**Goal:** Put every line of the rows below into a Markdown table with two columns, Number and Entry. Number the lines in order and skip any blank ones.

**** Information shown ****

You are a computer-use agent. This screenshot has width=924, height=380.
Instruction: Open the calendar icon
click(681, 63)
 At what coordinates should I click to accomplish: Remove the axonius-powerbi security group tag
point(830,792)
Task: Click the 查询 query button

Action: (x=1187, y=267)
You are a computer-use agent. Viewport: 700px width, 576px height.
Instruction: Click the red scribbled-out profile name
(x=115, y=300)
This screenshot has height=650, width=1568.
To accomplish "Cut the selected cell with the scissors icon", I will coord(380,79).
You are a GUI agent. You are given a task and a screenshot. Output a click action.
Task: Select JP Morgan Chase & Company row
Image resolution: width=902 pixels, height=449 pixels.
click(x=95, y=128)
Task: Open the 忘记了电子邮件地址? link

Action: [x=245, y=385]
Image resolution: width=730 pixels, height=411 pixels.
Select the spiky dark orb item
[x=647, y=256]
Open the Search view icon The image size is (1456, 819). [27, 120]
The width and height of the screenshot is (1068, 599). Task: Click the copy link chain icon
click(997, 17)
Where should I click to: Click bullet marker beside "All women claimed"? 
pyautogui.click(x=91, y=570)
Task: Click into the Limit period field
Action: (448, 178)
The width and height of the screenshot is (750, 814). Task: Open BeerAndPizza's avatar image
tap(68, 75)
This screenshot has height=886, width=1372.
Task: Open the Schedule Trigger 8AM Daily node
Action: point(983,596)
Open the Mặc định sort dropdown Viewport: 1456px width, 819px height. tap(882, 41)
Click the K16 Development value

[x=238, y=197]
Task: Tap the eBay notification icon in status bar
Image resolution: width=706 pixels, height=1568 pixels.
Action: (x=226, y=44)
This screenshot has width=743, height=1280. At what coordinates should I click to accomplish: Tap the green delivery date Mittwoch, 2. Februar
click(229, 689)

****

**Answer for the task:**
| Number | Entry |
|---|---|
| 1 | You are a computer-use agent. This screenshot has width=924, height=380. |
| 2 | Instruction: Open the calendar icon |
| 3 | click(681, 63) |
| 4 |  At what coordinates should I click to accomplish: Remove the axonius-powerbi security group tag |
| 5 | point(830,792) |
| 6 | Task: Click the 查询 query button |
| 7 | Action: (x=1187, y=267) |
| 8 | You are a computer-use agent. Viewport: 700px width, 576px height. |
| 9 | Instruction: Click the red scribbled-out profile name |
| 10 | (x=115, y=300) |
| 11 | This screenshot has height=650, width=1568. |
| 12 | To accomplish "Cut the selected cell with the scissors icon", I will coord(380,79). |
| 13 | You are a GUI agent. You are given a task and a screenshot. Output a click action. |
| 14 | Task: Select JP Morgan Chase & Company row |
| 15 | Image resolution: width=902 pixels, height=449 pixels. |
| 16 | click(x=95, y=128) |
| 17 | Task: Open the 忘记了电子邮件地址? link |
| 18 | Action: [x=245, y=385] |
| 19 | Image resolution: width=730 pixels, height=411 pixels. |
| 20 | Select the spiky dark orb item |
| 21 | [x=647, y=256] |
| 22 | Open the Search view icon The image size is (1456, 819). [27, 120] |
| 23 | The width and height of the screenshot is (1068, 599). Task: Click the copy link chain icon |
| 24 | click(997, 17) |
| 25 | Where should I click to: Click bullet marker beside "All women claimed"?  |
| 26 | pyautogui.click(x=91, y=570) |
| 27 | Task: Click into the Limit period field |
| 28 | Action: (448, 178) |
| 29 | The width and height of the screenshot is (750, 814). Task: Open BeerAndPizza's avatar image |
| 30 | tap(68, 75) |
| 31 | This screenshot has height=886, width=1372. |
| 32 | Task: Open the Schedule Trigger 8AM Daily node |
| 33 | Action: point(983,596) |
| 34 | Open the Mặc định sort dropdown Viewport: 1456px width, 819px height. tap(882, 41) |
| 35 | Click the K16 Development value |
| 36 | [x=238, y=197] |
| 37 | Task: Tap the eBay notification icon in status bar |
| 38 | Image resolution: width=706 pixels, height=1568 pixels. |
| 39 | Action: (x=226, y=44) |
| 40 | This screenshot has width=743, height=1280. At what coordinates should I click to accomplish: Tap the green delivery date Mittwoch, 2. Februar |
| 41 | click(229, 689) |